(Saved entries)
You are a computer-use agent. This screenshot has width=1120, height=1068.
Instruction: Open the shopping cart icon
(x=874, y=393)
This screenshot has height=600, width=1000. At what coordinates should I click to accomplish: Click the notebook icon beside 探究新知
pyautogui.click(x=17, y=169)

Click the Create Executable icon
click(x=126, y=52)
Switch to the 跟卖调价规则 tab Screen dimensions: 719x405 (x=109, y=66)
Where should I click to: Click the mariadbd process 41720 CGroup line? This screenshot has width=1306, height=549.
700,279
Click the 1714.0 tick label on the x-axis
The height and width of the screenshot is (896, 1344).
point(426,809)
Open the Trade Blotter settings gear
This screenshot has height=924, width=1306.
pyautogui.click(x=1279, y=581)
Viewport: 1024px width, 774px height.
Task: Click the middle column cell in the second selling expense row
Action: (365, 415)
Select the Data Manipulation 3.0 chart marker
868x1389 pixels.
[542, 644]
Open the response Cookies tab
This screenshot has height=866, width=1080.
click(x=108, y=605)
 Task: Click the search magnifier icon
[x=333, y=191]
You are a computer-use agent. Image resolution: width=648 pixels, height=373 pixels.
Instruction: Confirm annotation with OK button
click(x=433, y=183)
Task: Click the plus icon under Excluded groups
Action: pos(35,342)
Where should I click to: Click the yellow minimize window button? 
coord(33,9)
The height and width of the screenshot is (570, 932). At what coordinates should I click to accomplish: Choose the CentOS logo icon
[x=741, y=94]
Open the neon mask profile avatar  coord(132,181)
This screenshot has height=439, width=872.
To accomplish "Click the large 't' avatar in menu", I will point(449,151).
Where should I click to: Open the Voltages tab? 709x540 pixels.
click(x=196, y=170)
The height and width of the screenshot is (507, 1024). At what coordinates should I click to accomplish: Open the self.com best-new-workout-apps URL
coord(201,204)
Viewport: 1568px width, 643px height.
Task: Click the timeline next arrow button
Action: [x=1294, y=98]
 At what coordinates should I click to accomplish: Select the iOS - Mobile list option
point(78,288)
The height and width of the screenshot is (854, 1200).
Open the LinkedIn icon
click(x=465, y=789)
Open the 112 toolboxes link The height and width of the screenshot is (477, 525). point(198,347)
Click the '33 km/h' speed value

:: TASK STATEMENT ::
All of the data above should be set down again exactly.

:: ANSWER SPACE ::
You are a computer-use agent. This screenshot has width=1120, height=1068.
Instruction: Open the shopping cart icon
(x=874, y=393)
This screenshot has height=600, width=1000. At what coordinates should I click to accomplish: Click the notebook icon beside 探究新知
pyautogui.click(x=17, y=169)

Click the Create Executable icon
click(x=126, y=52)
Switch to the 跟卖调价规则 tab Screen dimensions: 719x405 (x=109, y=66)
Where should I click to: Click the mariadbd process 41720 CGroup line? This screenshot has width=1306, height=549.
700,279
Click the 1714.0 tick label on the x-axis
The height and width of the screenshot is (896, 1344).
point(426,809)
Open the Trade Blotter settings gear
This screenshot has height=924, width=1306.
pyautogui.click(x=1279, y=581)
Viewport: 1024px width, 774px height.
Task: Click the middle column cell in the second selling expense row
Action: (365, 415)
Select the Data Manipulation 3.0 chart marker
868x1389 pixels.
[542, 644]
Open the response Cookies tab
This screenshot has height=866, width=1080.
click(x=108, y=605)
 Task: Click the search magnifier icon
[x=333, y=191]
You are a computer-use agent. Image resolution: width=648 pixels, height=373 pixels.
Instruction: Confirm annotation with OK button
click(x=433, y=183)
Task: Click the plus icon under Excluded groups
Action: pos(35,342)
Where should I click to: Click the yellow minimize window button? 
coord(33,9)
The height and width of the screenshot is (570, 932). At what coordinates should I click to accomplish: Choose the CentOS logo icon
[x=741, y=94]
Open the neon mask profile avatar  coord(132,181)
This screenshot has height=439, width=872.
To accomplish "Click the large 't' avatar in menu", I will point(449,151).
Where should I click to: Open the Voltages tab? 709x540 pixels.
click(x=196, y=170)
The height and width of the screenshot is (507, 1024). At what coordinates should I click to accomplish: Open the self.com best-new-workout-apps URL
coord(201,204)
Viewport: 1568px width, 643px height.
Task: Click the timeline next arrow button
Action: [x=1294, y=98]
 At what coordinates should I click to accomplish: Select the iOS - Mobile list option
point(78,288)
The height and width of the screenshot is (854, 1200).
Open the LinkedIn icon
click(x=465, y=789)
Open the 112 toolboxes link The height and width of the screenshot is (477, 525). point(198,347)
Click the '33 km/h' speed value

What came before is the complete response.